Exactly as they stand, the data below are to be printed again.

·····

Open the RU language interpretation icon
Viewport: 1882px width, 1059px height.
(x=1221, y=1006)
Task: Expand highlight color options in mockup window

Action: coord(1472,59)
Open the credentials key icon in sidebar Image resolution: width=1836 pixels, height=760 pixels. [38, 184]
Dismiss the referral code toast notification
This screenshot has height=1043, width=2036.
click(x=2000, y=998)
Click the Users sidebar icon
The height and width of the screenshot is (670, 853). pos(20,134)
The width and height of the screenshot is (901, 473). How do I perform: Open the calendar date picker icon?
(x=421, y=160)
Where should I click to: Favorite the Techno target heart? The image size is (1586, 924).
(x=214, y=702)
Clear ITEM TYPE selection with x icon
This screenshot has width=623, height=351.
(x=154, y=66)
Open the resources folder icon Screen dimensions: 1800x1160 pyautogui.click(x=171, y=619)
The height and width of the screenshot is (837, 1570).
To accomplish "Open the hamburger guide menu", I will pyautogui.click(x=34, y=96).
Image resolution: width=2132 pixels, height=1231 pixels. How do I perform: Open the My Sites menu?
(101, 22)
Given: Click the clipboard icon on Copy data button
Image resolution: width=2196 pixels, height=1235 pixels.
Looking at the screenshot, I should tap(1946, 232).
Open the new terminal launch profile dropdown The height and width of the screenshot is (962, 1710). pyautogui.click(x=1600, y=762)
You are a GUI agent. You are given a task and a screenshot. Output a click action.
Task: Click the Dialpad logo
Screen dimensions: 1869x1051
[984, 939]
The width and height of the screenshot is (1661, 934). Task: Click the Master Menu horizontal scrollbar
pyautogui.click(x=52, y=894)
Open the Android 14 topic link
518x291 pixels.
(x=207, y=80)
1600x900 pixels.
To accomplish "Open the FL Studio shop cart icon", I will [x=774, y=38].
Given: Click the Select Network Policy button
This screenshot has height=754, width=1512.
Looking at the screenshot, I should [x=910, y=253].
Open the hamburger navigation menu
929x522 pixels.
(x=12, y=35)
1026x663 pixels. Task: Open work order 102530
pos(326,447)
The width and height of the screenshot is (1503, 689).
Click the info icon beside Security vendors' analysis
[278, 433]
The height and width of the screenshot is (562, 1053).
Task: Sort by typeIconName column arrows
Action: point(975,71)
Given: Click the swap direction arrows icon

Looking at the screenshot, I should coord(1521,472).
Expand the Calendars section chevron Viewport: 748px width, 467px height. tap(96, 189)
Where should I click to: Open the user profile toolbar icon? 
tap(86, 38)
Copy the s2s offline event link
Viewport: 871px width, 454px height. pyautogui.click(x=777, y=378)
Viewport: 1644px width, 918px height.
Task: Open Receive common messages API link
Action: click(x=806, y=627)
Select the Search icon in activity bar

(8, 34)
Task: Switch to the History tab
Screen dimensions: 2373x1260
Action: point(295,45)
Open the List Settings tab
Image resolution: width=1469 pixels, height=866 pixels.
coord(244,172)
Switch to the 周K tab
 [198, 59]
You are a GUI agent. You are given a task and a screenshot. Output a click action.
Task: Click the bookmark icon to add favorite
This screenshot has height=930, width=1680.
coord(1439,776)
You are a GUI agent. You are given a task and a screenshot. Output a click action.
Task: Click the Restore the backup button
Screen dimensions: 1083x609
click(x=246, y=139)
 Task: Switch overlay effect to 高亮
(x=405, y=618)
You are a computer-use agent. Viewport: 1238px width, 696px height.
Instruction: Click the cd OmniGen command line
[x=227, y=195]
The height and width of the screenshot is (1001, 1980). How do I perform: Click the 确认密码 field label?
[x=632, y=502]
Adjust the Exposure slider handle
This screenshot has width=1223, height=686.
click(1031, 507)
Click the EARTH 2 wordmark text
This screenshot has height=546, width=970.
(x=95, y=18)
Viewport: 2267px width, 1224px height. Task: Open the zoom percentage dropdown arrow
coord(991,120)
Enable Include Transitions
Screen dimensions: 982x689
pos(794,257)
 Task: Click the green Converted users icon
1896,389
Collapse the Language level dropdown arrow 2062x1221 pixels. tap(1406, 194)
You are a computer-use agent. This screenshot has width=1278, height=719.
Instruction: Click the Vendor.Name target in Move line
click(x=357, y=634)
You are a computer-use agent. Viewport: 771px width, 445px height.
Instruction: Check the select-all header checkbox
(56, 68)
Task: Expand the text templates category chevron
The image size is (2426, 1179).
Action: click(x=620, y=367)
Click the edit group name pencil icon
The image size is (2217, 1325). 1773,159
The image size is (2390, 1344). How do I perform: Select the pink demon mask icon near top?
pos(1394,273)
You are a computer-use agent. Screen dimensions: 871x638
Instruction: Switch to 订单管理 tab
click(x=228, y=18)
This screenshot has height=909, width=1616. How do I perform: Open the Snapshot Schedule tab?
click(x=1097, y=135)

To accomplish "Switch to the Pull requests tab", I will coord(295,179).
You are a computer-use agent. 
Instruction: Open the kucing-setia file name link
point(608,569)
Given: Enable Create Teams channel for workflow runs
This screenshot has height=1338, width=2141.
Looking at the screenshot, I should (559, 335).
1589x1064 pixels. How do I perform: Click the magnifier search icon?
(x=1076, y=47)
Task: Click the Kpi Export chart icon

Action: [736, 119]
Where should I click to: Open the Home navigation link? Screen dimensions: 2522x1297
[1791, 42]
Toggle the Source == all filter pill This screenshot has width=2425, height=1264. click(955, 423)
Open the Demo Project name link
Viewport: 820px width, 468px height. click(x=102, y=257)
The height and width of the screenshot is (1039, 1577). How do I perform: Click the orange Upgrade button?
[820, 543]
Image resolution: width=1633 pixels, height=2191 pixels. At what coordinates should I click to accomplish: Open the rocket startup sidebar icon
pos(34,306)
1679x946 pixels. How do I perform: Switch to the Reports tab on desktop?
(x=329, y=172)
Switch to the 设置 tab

·····

=== Response to the exercise ===
Open the RU language interpretation icon
Viewport: 1882px width, 1059px height.
(x=1221, y=1006)
Task: Expand highlight color options in mockup window

Action: coord(1472,59)
Open the credentials key icon in sidebar Image resolution: width=1836 pixels, height=760 pixels. [38, 184]
Dismiss the referral code toast notification
This screenshot has height=1043, width=2036.
click(x=2000, y=998)
Click the Users sidebar icon
The height and width of the screenshot is (670, 853). pos(20,134)
The width and height of the screenshot is (901, 473). How do I perform: Open the calendar date picker icon?
(x=421, y=160)
Where should I click to: Favorite the Techno target heart? The image size is (1586, 924).
(x=214, y=702)
Clear ITEM TYPE selection with x icon
This screenshot has width=623, height=351.
(x=154, y=66)
Open the resources folder icon Screen dimensions: 1800x1160 pyautogui.click(x=171, y=619)
The height and width of the screenshot is (837, 1570).
To accomplish "Open the hamburger guide menu", I will pyautogui.click(x=34, y=96).
Image resolution: width=2132 pixels, height=1231 pixels. How do I perform: Open the My Sites menu?
(101, 22)
Given: Click the clipboard icon on Copy data button
Image resolution: width=2196 pixels, height=1235 pixels.
Looking at the screenshot, I should tap(1946, 232).
Open the new terminal launch profile dropdown The height and width of the screenshot is (962, 1710). pyautogui.click(x=1600, y=762)
You are a GUI agent. You are given a task and a screenshot. Output a click action.
Task: Click the Dialpad logo
Screen dimensions: 1869x1051
[984, 939]
The width and height of the screenshot is (1661, 934). Task: Click the Master Menu horizontal scrollbar
pyautogui.click(x=52, y=894)
Open the Android 14 topic link
518x291 pixels.
(x=207, y=80)
1600x900 pixels.
To accomplish "Open the FL Studio shop cart icon", I will [x=774, y=38].
Given: Click the Select Network Policy button
This screenshot has height=754, width=1512.
Looking at the screenshot, I should [x=910, y=253].
Open the hamburger navigation menu
929x522 pixels.
(x=12, y=35)
1026x663 pixels. Task: Open work order 102530
pos(326,447)
The width and height of the screenshot is (1503, 689).
Click the info icon beside Security vendors' analysis
[278, 433]
The height and width of the screenshot is (562, 1053).
Task: Sort by typeIconName column arrows
Action: point(975,71)
Given: Click the swap direction arrows icon

Looking at the screenshot, I should coord(1521,472).
Expand the Calendars section chevron Viewport: 748px width, 467px height. tap(96, 189)
Where should I click to: Open the user profile toolbar icon? 
tap(86, 38)
Copy the s2s offline event link
Viewport: 871px width, 454px height. pyautogui.click(x=777, y=378)
Viewport: 1644px width, 918px height.
Task: Open Receive common messages API link
Action: click(x=806, y=627)
Select the Search icon in activity bar

(8, 34)
Task: Switch to the History tab
Screen dimensions: 2373x1260
Action: point(295,45)
Open the List Settings tab
Image resolution: width=1469 pixels, height=866 pixels.
coord(244,172)
Switch to the 周K tab
 [198, 59]
You are a GUI agent. You are given a task and a screenshot. Output a click action.
Task: Click the bookmark icon to add favorite
This screenshot has height=930, width=1680.
coord(1439,776)
You are a GUI agent. You are given a task and a screenshot. Output a click action.
Task: Click the Restore the backup button
Screen dimensions: 1083x609
click(x=246, y=139)
 Task: Switch overlay effect to 高亮
(x=405, y=618)
You are a computer-use agent. Viewport: 1238px width, 696px height.
Instruction: Click the cd OmniGen command line
[x=227, y=195]
The height and width of the screenshot is (1001, 1980). How do I perform: Click the 确认密码 field label?
[x=632, y=502]
Adjust the Exposure slider handle
This screenshot has width=1223, height=686.
click(1031, 507)
Click the EARTH 2 wordmark text
This screenshot has height=546, width=970.
(x=95, y=18)
Viewport: 2267px width, 1224px height. Task: Open the zoom percentage dropdown arrow
coord(991,120)
Enable Include Transitions
Screen dimensions: 982x689
pos(794,257)
 Task: Click the green Converted users icon
1896,389
Collapse the Language level dropdown arrow 2062x1221 pixels. tap(1406, 194)
You are a computer-use agent. This screenshot has width=1278, height=719.
Instruction: Click the Vendor.Name target in Move line
click(x=357, y=634)
You are a computer-use agent. Viewport: 771px width, 445px height.
Instruction: Check the select-all header checkbox
(56, 68)
Task: Expand the text templates category chevron
The image size is (2426, 1179).
Action: click(x=620, y=367)
Click the edit group name pencil icon
The image size is (2217, 1325). 1773,159
The image size is (2390, 1344). How do I perform: Select the pink demon mask icon near top?
pos(1394,273)
You are a computer-use agent. Screen dimensions: 871x638
Instruction: Switch to 订单管理 tab
click(x=228, y=18)
This screenshot has height=909, width=1616. How do I perform: Open the Snapshot Schedule tab?
click(x=1097, y=135)

To accomplish "Switch to the Pull requests tab", I will coord(295,179).
You are a computer-use agent. 
Instruction: Open the kucing-setia file name link
point(608,569)
Given: Enable Create Teams channel for workflow runs
This screenshot has height=1338, width=2141.
Looking at the screenshot, I should (559, 335).
1589x1064 pixels. How do I perform: Click the magnifier search icon?
(x=1076, y=47)
Task: Click the Kpi Export chart icon

Action: [736, 119]
Where should I click to: Open the Home navigation link? Screen dimensions: 2522x1297
[1791, 42]
Toggle the Source == all filter pill This screenshot has width=2425, height=1264. click(955, 423)
Open the Demo Project name link
Viewport: 820px width, 468px height. click(x=102, y=257)
The height and width of the screenshot is (1039, 1577). How do I perform: Click the orange Upgrade button?
[820, 543]
Image resolution: width=1633 pixels, height=2191 pixels. At what coordinates should I click to accomplish: Open the rocket startup sidebar icon
pos(34,306)
1679x946 pixels. How do I perform: Switch to the Reports tab on desktop?
(x=329, y=172)
Switch to the 设置 tab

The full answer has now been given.